[[ Data listing open ]]
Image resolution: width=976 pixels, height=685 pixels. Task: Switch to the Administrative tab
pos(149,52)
[[ Data listing closed ]]
[[ Data listing open ]]
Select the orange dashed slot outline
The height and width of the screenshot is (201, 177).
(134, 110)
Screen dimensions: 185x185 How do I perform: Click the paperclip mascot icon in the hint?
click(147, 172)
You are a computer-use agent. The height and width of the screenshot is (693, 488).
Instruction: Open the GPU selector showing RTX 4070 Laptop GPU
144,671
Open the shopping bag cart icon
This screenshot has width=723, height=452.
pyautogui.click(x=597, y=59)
[[ Data listing closed ]]
[[ Data listing open ]]
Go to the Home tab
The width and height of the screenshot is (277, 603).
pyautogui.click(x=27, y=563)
[[ Data listing closed ]]
• **Your objective**
Of the lines above, extract only those from the line with "Select the orange dashed slot outline" to the line with "Open the shopping bag cart icon", both included, exactly as written.

• **Response for this exercise**
Select the orange dashed slot outline
The height and width of the screenshot is (201, 177).
(134, 110)
Screen dimensions: 185x185 How do I perform: Click the paperclip mascot icon in the hint?
click(147, 172)
You are a computer-use agent. The height and width of the screenshot is (693, 488).
Instruction: Open the GPU selector showing RTX 4070 Laptop GPU
144,671
Open the shopping bag cart icon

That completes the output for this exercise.